*** Begin section ***

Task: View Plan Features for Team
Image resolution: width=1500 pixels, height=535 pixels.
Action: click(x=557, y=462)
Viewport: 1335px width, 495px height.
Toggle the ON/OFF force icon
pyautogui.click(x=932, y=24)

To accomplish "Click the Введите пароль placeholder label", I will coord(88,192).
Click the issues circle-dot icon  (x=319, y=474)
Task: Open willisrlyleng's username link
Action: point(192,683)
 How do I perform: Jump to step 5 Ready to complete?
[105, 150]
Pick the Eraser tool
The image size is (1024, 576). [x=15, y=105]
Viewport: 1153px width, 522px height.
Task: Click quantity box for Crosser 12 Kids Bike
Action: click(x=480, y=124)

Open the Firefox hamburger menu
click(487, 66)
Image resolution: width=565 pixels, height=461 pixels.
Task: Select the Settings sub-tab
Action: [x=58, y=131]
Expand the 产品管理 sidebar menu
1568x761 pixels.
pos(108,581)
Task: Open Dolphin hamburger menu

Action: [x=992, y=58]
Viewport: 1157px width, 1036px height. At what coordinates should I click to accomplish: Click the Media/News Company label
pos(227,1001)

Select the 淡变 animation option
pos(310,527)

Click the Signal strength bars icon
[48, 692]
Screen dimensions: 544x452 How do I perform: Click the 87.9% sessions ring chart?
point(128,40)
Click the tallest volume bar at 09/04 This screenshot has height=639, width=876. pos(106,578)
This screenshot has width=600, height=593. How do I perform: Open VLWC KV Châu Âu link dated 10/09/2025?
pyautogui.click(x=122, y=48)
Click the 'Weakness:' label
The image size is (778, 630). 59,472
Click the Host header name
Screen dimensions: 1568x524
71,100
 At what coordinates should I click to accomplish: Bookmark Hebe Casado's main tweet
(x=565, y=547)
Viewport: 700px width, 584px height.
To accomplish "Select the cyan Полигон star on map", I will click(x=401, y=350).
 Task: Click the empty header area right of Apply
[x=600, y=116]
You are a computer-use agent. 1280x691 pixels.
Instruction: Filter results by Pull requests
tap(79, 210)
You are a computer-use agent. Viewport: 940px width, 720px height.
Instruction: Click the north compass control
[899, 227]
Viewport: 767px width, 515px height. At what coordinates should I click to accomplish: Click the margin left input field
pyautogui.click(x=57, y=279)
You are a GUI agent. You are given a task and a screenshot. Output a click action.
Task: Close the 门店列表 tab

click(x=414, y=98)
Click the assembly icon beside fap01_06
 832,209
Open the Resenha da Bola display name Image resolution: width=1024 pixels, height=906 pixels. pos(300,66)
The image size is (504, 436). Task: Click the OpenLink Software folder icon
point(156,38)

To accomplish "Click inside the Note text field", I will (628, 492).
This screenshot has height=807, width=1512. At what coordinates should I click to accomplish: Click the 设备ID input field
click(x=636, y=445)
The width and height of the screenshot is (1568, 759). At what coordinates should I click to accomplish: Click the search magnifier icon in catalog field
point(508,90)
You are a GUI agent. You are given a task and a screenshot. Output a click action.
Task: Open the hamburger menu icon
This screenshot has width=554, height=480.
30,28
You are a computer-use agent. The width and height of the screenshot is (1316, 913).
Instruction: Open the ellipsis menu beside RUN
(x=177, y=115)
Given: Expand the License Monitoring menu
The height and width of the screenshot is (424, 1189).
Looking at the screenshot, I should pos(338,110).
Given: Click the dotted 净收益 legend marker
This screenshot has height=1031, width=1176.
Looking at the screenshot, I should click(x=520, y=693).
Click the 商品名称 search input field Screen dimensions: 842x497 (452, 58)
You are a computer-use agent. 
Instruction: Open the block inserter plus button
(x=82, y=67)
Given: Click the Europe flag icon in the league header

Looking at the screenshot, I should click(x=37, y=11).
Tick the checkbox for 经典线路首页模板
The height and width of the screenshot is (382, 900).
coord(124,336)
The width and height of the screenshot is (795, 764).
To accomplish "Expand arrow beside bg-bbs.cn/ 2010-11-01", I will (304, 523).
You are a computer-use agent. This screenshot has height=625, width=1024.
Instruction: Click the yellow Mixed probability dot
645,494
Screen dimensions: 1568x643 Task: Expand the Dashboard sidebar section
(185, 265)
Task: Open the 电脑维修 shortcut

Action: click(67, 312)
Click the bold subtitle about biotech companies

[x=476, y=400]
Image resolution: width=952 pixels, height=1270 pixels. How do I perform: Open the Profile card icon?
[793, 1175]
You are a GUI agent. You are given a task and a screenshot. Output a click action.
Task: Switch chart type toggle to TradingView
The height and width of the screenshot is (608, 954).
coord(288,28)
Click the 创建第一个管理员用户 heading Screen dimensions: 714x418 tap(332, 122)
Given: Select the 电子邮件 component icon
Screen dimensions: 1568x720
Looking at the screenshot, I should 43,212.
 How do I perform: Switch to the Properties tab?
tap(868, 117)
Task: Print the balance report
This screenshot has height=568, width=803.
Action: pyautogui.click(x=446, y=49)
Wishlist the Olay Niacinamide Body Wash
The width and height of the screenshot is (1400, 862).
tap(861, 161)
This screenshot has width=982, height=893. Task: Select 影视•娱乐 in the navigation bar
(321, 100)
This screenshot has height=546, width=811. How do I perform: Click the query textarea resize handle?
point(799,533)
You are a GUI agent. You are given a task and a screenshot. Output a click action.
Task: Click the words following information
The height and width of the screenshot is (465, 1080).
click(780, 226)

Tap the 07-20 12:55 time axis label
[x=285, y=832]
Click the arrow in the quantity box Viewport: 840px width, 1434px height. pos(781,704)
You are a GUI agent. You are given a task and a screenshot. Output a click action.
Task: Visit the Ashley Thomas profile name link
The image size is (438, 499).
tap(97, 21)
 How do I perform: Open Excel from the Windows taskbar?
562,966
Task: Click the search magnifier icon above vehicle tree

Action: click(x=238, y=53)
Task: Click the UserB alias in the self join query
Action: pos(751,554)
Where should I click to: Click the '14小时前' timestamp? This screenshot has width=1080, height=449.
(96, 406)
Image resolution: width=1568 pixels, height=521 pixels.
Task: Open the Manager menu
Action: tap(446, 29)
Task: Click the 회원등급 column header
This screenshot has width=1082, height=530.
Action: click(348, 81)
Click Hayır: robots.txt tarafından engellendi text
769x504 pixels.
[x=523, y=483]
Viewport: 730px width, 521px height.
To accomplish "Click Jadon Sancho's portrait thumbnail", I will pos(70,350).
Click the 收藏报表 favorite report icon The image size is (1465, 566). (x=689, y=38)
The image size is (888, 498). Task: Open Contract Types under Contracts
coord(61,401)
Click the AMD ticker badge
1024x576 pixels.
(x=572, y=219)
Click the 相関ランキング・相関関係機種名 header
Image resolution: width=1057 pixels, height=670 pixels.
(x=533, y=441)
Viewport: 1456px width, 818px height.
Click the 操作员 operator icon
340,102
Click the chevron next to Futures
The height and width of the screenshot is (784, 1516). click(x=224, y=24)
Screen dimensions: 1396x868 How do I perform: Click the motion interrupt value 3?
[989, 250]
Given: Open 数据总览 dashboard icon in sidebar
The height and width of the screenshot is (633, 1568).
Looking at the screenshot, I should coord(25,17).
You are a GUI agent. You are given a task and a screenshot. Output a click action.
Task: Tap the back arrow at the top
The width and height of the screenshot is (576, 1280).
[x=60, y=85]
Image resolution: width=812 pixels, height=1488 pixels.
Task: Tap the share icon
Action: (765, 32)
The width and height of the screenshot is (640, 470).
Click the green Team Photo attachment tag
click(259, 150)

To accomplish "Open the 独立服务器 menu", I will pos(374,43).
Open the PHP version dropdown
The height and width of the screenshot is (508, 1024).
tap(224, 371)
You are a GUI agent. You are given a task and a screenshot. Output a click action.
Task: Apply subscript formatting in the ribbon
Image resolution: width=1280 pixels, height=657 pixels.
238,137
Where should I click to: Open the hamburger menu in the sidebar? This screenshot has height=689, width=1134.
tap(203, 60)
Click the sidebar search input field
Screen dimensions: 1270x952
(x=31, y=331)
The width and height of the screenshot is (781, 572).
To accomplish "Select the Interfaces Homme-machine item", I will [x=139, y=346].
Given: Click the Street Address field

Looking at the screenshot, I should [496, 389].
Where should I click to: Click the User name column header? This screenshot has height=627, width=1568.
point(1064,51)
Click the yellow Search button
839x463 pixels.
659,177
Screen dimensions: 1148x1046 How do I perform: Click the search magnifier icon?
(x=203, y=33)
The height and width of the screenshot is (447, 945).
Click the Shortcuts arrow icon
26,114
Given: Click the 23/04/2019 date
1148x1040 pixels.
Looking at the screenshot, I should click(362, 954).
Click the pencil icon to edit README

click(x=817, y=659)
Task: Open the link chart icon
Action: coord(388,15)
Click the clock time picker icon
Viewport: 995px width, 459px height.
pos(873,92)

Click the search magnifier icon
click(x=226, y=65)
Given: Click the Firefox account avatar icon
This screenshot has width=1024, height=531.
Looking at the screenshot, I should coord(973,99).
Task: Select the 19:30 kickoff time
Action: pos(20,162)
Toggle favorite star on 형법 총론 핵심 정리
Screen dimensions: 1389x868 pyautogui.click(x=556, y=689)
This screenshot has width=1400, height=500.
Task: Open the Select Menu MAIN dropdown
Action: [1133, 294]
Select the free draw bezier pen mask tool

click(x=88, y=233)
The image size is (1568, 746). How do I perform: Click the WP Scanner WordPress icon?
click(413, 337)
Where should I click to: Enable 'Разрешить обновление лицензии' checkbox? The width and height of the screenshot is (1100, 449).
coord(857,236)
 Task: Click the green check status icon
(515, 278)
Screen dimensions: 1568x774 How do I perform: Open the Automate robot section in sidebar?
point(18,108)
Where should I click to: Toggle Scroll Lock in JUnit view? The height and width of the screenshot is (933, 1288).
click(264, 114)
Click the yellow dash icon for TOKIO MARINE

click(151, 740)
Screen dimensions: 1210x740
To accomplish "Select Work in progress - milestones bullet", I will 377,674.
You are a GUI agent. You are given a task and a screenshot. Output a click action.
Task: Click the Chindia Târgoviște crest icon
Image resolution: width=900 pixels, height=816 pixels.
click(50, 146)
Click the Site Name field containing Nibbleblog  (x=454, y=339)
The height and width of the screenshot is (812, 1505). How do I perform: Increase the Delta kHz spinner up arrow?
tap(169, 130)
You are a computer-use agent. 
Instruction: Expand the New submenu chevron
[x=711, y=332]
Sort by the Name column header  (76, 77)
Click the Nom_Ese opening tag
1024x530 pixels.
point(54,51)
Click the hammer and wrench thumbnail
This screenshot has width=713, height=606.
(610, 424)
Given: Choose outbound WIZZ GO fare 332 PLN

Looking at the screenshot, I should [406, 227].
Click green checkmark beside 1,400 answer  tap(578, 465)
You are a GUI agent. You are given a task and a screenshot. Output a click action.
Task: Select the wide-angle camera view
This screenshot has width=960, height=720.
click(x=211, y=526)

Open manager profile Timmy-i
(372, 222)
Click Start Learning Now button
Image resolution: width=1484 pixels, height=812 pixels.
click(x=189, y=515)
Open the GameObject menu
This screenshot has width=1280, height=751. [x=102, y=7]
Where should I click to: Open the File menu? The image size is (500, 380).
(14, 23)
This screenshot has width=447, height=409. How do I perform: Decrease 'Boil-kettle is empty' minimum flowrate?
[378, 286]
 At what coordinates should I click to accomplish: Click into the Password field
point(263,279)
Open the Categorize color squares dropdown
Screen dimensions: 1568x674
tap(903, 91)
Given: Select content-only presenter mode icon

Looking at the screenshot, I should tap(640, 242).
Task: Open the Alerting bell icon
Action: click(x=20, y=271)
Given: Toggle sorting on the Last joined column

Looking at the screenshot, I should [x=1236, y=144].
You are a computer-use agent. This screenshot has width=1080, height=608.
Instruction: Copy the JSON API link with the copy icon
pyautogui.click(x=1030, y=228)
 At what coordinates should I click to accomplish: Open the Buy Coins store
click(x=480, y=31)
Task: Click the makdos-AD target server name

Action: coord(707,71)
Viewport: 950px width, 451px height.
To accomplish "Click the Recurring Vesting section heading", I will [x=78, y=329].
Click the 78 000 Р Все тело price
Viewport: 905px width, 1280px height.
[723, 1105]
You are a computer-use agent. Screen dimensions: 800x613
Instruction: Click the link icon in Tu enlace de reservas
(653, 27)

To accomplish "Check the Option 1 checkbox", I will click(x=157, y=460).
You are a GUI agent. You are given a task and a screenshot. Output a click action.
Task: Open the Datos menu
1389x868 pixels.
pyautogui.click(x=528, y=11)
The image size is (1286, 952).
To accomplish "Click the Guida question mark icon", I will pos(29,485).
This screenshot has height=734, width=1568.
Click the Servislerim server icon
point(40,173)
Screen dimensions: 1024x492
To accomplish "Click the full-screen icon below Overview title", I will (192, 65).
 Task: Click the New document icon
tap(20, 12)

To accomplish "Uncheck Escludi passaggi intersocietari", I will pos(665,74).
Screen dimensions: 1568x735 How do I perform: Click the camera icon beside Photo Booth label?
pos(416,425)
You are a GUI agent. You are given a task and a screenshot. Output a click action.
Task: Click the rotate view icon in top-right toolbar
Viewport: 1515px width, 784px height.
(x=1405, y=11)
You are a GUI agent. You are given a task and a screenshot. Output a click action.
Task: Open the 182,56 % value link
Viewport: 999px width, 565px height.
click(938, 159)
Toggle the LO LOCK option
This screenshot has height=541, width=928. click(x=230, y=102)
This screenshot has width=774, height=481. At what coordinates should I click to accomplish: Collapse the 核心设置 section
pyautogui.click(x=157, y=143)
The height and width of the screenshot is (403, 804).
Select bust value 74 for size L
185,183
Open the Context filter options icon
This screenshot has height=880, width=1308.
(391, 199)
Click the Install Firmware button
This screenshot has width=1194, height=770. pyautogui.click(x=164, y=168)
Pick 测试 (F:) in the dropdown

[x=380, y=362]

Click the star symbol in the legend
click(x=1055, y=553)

*** End section ***

Using the records above, copy every line that has the word "report" in it.

#### Reply to the exercise:
Task: Print the balance report
Click the 收藏报表 favorite report icon The image size is (1465, 566). (x=689, y=38)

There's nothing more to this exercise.